Note: Temporary passwords are limited to alphanumeric characters to be easily added to the gpg command line and to the tag.

Asymmetric (key-based) encryption (sender only)

IWIPFSENCRYPTION=<symmetric|asymmetric|no> can be used :

  • to replace the default symmetric encryption by gpg's key-based asymmetric encryption. This removes the need for a secure side channel to send the tag, as the encrypted content can only be decrypted by the private key of the recipient(s) (a password still appear in the tag, but is useless). This is the most secure mode but is less easy to use than the symmetric encryption mode, that's why the latter is the default. E.g.: IWKEYBASEDENCRYPTION=asymmetric send FILE, the usual gpg prompt will ask you to choose the public key(s) of the recipient(s). Note: No specific configuration is required on the client side, as gpg is smart enough to ask for your passphrase if necessary.
  • to disable encryption completely. In this case, a direct link to the IPFS gateway (see below) will be printed and copied to the clipboard. The file/directory tarball can be retrieved from any browser, as the cost of encryption, ala

Fallback IPFS gateway (recipient only)

IWIPFSGATEWAY=<url> can be used to set the fallback IPFS gateway, if the recipient's machine does not have ipfs daemon running (default: Cloudflare's gateway).

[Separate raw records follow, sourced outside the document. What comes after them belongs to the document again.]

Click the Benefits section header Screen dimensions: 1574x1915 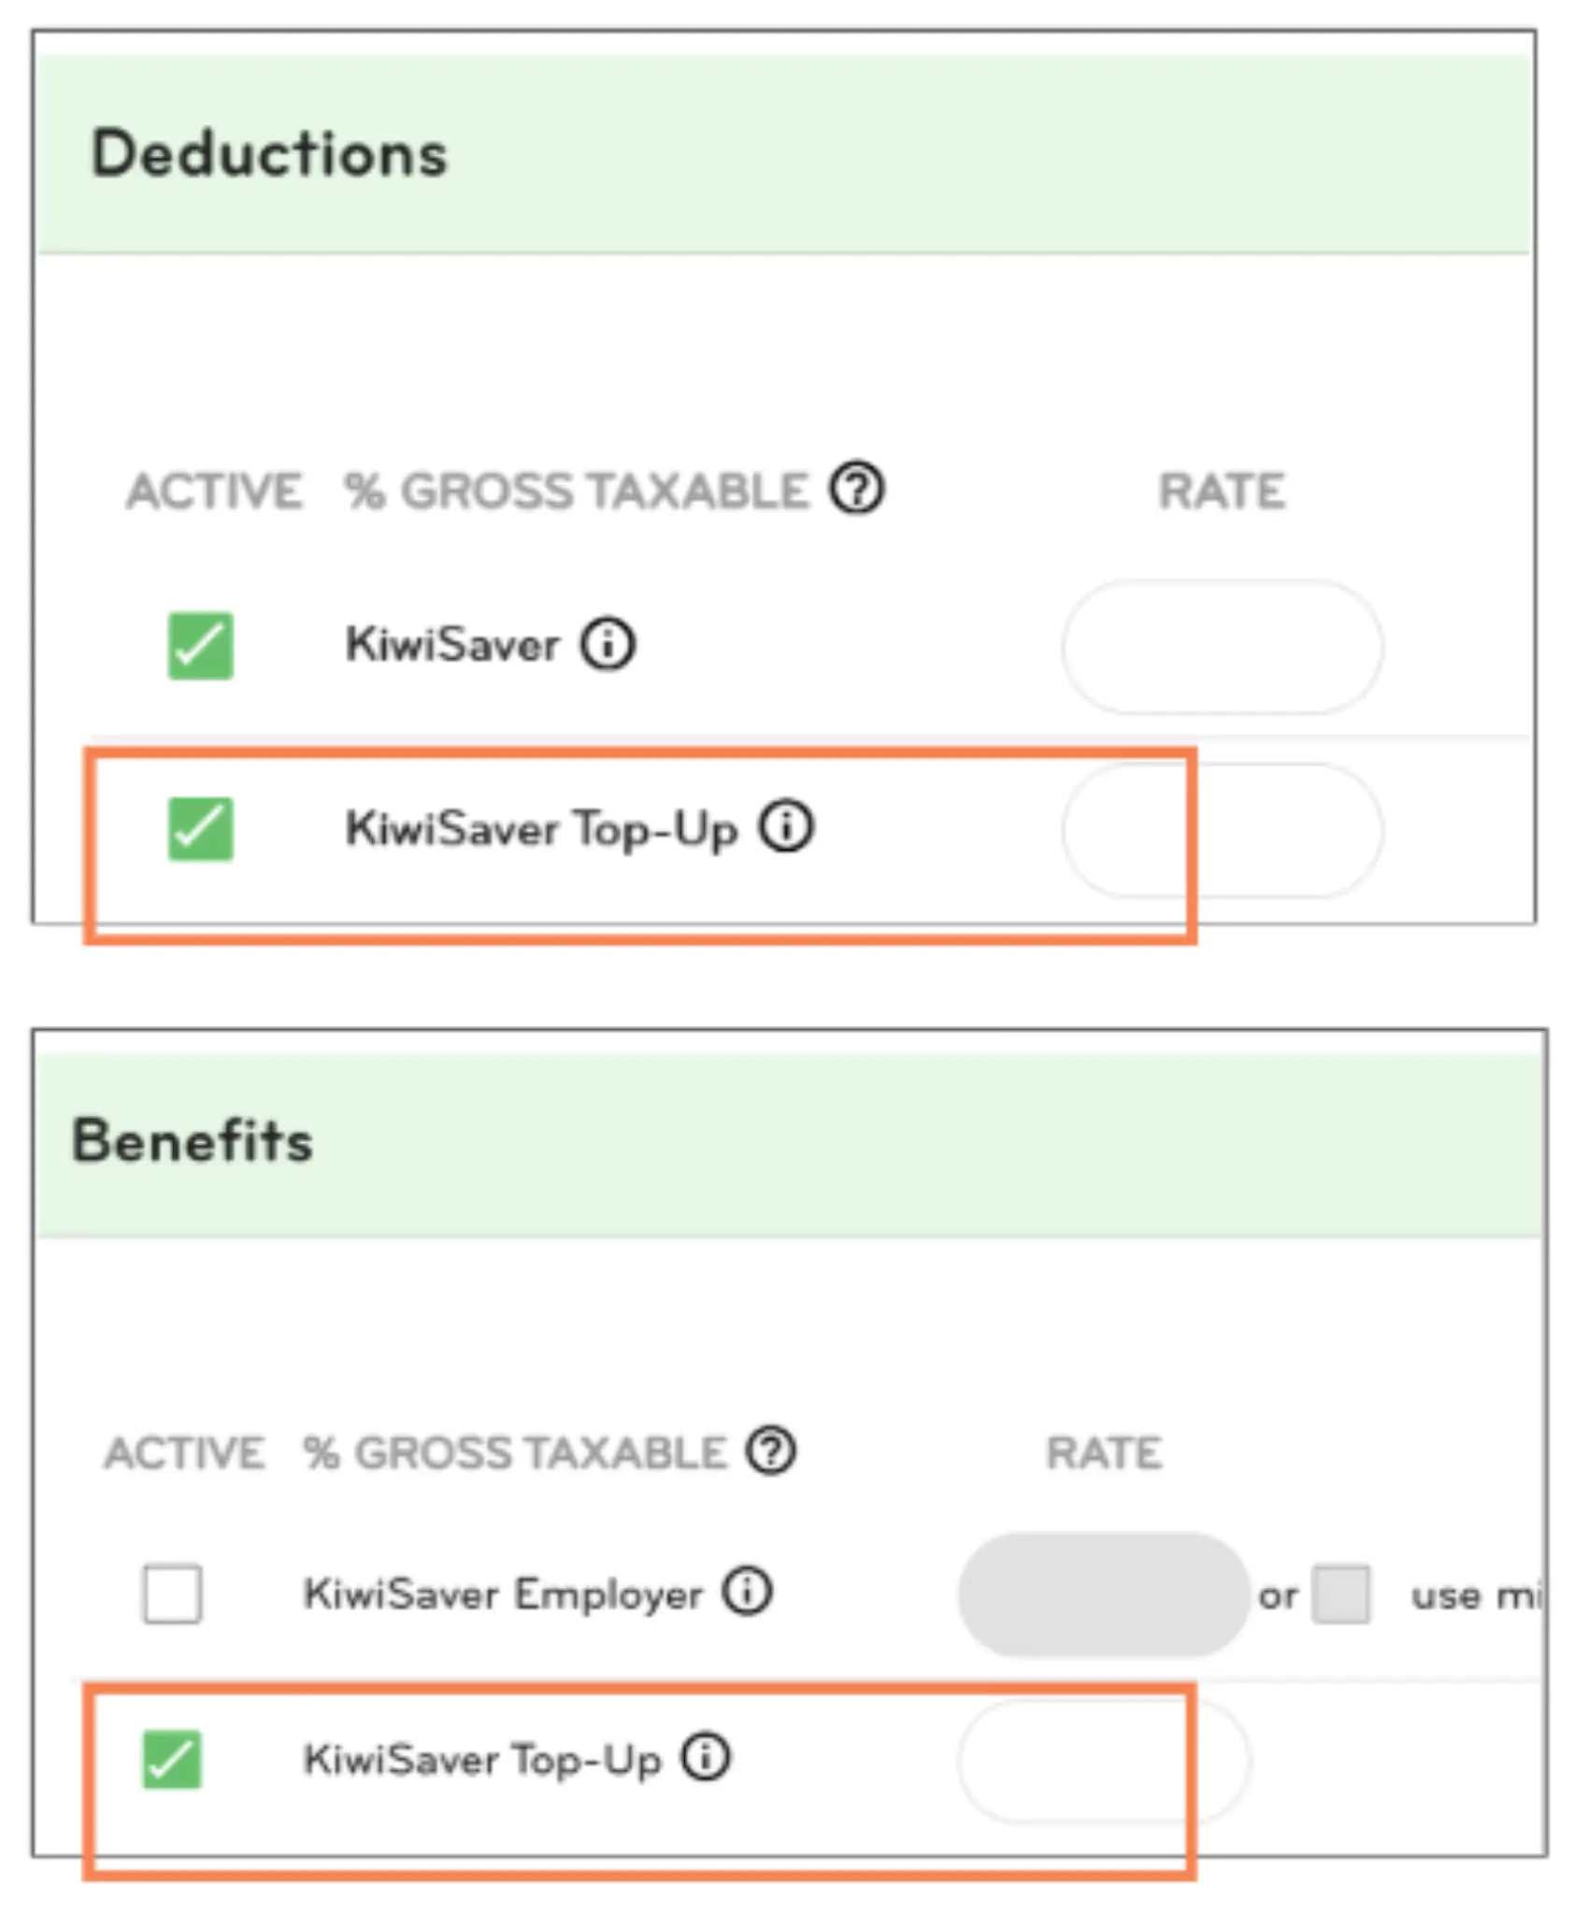click(193, 1141)
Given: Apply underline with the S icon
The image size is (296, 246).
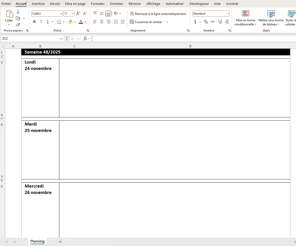Looking at the screenshot, I should (48, 22).
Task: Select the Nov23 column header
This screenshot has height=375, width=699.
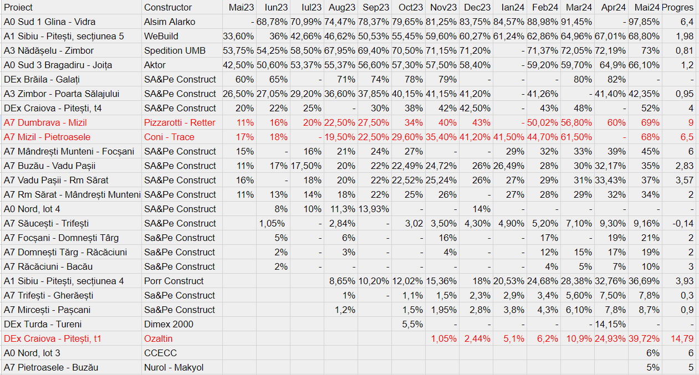Action: (x=443, y=7)
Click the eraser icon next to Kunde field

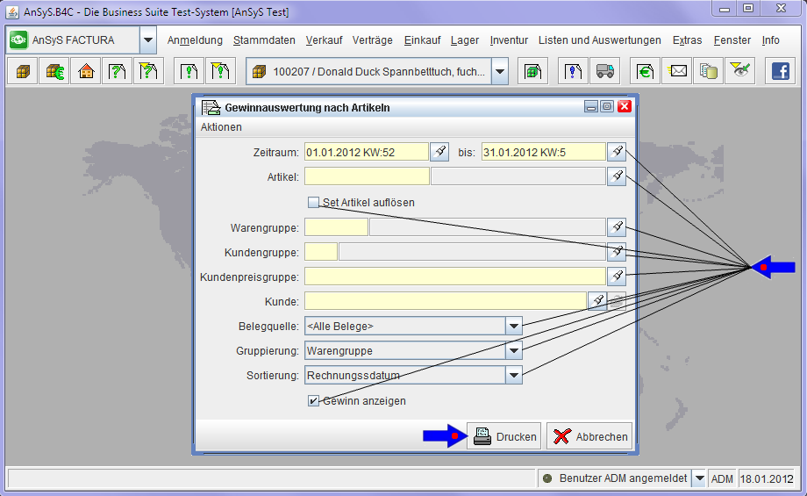[x=597, y=301]

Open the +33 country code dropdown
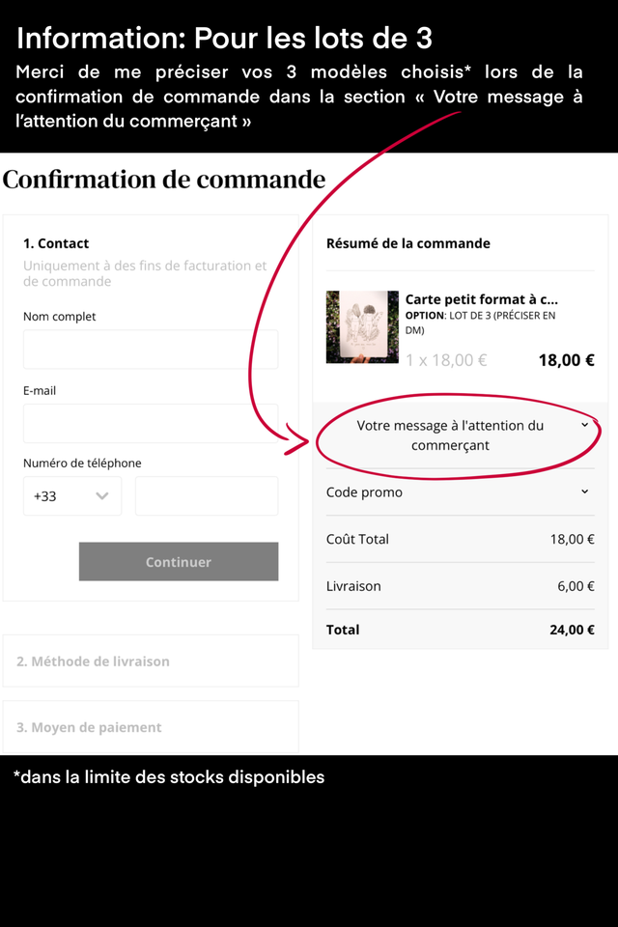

e.g.: IWIPFSGATEWAY= receive TAG will retrieve the encrypted file through the official IPFS gateway if the IPFS daemon is not running.

How it works

Your data is encrypted on the sender's machine, using gpg and its default symmetric cipher (which depends on your specific gpg configuration), with a temporary random password generated by /dev/urandom. Asymmetric (key-based) encryption is also supported, see 'Parameters' for details.

Once encrypted, your data is made available to others from your machine using IPFS.

The temporary password (as well as the base64 encrypted file name, for that matter) is concatenated to the IPFS hash in a tag, which consequently has to be transmitted over a secure channel to the recipient's machine (e.g. ssh).

On the recipient's machine, the encrypted data is retrieved:

  • from IPFS if IPFS is running
  • over HTTPS from an IPFS gateway if IPFS it not running (or not installed)

The encrypted data is subsequently decrypted on the recipient's machine with the password (extracted from the tag), and saved with the proper file name (also extracted from the tag). When the asymmetric (key-based) encryption is used, the private key of the recipient will be used to decrypt the file.

Confidentiality is not an issue as long as you trust gpg and /dev/urandom.


Who owns my data once I use ipfs-wormhole?

TL;DR No one. ipfs-wormhole is end-to-end encrypted with gpg. See above for more details.

Where does it store my data?

Your data are provided by the sender's machine and routed to the recipient's machine over IPFS.